--- Data listing ---

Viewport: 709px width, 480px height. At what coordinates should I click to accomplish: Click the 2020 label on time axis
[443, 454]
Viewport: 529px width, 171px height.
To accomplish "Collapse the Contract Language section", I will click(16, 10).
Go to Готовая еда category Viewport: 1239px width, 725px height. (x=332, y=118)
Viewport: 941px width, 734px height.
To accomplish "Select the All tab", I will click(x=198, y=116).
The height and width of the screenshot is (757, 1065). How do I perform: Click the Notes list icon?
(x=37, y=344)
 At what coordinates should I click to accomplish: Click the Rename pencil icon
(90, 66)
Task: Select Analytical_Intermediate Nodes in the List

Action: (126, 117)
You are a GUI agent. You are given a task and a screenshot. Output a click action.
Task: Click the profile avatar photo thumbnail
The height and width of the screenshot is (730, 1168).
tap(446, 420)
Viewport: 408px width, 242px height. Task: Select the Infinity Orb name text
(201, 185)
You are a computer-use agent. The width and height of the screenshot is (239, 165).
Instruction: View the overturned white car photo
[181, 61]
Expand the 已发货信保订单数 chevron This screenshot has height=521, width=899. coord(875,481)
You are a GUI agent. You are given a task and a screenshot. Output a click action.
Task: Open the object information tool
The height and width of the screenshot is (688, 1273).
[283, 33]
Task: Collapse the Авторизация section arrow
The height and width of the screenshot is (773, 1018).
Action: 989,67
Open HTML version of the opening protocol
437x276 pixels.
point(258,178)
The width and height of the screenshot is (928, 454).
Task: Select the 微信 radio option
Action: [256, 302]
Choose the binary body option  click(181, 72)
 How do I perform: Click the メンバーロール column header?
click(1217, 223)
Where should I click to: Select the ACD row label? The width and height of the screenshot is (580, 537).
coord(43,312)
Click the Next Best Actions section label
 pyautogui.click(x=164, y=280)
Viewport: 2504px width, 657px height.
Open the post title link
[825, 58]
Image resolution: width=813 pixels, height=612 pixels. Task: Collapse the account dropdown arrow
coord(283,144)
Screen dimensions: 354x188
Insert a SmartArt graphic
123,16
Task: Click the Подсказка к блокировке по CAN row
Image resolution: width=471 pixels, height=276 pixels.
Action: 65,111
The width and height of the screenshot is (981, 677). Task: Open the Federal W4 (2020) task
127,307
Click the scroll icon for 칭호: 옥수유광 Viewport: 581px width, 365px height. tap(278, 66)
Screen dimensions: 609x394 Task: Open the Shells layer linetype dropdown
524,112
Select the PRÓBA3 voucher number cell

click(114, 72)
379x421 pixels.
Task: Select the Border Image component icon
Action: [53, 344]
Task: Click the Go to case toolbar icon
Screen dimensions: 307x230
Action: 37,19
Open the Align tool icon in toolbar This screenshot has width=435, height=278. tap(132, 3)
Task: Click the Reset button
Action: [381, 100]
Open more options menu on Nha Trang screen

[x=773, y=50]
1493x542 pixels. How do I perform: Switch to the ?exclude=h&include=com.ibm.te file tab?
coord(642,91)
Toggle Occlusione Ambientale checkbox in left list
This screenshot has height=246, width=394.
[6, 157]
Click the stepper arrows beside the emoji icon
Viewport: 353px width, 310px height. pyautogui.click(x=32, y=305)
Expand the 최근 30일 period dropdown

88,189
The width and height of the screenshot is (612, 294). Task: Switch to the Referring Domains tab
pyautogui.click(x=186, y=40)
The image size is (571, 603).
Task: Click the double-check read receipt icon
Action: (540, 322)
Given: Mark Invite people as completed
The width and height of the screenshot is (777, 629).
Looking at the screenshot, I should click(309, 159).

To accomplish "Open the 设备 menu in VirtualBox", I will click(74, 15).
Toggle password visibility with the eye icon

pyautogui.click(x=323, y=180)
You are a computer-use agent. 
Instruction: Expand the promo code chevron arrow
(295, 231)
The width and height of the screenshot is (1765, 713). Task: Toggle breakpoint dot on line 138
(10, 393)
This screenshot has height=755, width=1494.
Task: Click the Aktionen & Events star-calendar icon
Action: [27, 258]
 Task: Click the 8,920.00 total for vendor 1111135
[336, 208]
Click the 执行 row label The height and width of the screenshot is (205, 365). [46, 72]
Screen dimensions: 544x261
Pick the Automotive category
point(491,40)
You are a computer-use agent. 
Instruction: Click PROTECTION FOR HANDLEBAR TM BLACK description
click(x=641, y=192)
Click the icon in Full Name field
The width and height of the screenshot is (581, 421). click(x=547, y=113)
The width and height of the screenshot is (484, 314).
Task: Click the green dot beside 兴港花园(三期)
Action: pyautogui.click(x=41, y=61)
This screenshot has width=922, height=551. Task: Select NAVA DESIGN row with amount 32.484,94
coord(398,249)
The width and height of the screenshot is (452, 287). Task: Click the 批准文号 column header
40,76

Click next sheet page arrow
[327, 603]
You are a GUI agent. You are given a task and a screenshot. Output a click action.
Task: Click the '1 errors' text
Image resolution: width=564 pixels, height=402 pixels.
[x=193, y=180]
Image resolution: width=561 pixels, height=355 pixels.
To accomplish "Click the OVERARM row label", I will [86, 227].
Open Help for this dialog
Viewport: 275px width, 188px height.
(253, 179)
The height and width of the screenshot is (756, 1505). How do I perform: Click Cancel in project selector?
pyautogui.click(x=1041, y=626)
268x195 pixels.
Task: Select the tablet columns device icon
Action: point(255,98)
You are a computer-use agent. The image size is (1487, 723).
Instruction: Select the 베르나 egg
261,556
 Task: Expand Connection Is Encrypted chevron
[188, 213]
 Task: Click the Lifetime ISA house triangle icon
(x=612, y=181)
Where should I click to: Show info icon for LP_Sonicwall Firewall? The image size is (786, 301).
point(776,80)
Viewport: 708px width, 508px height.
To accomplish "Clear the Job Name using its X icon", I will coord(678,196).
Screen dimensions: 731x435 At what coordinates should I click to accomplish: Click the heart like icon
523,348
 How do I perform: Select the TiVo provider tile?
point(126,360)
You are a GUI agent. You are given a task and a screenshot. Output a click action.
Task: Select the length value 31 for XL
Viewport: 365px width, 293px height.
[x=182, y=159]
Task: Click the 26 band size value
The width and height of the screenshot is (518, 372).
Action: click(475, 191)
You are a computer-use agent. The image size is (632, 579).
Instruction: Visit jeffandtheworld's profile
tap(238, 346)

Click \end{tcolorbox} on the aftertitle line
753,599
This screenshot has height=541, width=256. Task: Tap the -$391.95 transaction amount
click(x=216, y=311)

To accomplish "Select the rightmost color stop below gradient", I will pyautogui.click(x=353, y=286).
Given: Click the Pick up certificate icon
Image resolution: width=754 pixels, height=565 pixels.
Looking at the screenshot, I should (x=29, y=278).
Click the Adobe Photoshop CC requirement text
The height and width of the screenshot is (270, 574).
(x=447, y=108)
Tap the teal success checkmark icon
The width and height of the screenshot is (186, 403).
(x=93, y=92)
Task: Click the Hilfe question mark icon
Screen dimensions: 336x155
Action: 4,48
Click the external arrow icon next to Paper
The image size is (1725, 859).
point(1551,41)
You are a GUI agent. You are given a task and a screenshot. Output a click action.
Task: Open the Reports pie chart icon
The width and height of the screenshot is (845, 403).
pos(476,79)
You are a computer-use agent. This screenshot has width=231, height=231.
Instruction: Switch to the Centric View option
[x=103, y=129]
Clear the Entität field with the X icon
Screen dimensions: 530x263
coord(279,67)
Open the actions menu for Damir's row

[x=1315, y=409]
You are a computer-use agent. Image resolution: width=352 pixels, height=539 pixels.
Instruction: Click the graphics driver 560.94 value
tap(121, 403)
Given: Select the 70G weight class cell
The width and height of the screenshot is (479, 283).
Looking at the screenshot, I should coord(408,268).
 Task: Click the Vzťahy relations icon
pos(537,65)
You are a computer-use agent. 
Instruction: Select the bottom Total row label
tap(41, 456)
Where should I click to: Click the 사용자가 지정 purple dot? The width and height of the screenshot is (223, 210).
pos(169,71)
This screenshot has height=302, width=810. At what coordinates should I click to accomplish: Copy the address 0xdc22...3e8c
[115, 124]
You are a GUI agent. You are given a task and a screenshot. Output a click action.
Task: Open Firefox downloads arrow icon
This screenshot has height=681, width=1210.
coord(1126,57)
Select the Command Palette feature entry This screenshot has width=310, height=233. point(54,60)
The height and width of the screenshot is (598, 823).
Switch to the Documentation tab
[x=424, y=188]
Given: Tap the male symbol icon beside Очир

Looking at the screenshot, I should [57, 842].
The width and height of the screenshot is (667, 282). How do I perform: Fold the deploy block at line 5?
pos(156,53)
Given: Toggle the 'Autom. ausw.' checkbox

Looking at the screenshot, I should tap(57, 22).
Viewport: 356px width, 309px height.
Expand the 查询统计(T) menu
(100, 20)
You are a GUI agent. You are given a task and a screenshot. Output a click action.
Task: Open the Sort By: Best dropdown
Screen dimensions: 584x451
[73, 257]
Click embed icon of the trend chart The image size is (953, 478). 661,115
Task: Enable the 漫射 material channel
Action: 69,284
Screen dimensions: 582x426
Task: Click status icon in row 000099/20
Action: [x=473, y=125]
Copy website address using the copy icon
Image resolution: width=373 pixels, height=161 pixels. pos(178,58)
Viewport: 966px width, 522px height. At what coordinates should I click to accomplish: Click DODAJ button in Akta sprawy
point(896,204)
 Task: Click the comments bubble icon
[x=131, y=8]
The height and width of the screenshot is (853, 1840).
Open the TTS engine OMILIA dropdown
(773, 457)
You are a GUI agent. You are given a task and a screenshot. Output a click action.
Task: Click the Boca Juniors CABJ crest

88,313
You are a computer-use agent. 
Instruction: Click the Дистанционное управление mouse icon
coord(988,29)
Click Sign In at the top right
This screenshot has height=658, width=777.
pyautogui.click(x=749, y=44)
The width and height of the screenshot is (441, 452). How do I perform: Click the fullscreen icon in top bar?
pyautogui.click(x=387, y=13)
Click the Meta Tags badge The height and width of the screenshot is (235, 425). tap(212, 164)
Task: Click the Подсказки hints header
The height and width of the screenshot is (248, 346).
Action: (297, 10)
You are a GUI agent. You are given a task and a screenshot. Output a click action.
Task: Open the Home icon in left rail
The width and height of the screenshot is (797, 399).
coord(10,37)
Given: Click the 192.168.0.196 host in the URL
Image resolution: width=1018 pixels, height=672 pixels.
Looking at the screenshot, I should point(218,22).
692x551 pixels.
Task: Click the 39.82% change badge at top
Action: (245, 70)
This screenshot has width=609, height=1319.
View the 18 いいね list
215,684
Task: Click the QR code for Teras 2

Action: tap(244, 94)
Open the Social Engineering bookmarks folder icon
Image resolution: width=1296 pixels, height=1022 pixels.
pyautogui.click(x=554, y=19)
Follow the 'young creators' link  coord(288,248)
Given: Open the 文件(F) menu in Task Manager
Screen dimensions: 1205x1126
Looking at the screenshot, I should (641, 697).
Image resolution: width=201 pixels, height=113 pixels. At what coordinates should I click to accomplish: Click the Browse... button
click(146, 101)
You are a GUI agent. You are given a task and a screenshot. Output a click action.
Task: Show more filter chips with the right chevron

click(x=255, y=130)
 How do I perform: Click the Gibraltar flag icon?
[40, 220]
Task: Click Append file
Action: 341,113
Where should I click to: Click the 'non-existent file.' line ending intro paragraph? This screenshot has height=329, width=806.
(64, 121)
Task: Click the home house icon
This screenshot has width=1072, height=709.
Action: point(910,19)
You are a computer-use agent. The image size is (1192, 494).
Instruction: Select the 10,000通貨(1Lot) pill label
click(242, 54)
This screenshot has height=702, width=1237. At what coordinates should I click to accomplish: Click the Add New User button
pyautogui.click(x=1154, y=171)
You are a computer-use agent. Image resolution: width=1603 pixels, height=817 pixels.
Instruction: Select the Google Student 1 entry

---

> _Task prompt_:
Gather each line of the listing that holds the string "computer".

> _Task output_:
You are a computer-use agent. The width and height of the screenshot is (239, 165).
You are a computer-use agent. 
You are a computer-use agent. 
You are a computer-use agent. The image size is (1487, 723).
You are a computer-use agent. The image size is (632, 579).
You are a computer-use agent. This screenshot has width=231, height=231.
You are a computer-use agent. Image resolution: width=352 pixels, height=539 pixels.
You are a computer-use agent. 
You are a computer-use agent. 
You are a computer-use agent. The image size is (1192, 494).
You are a computer-use agent. Image resolution: width=1603 pixels, height=817 pixels.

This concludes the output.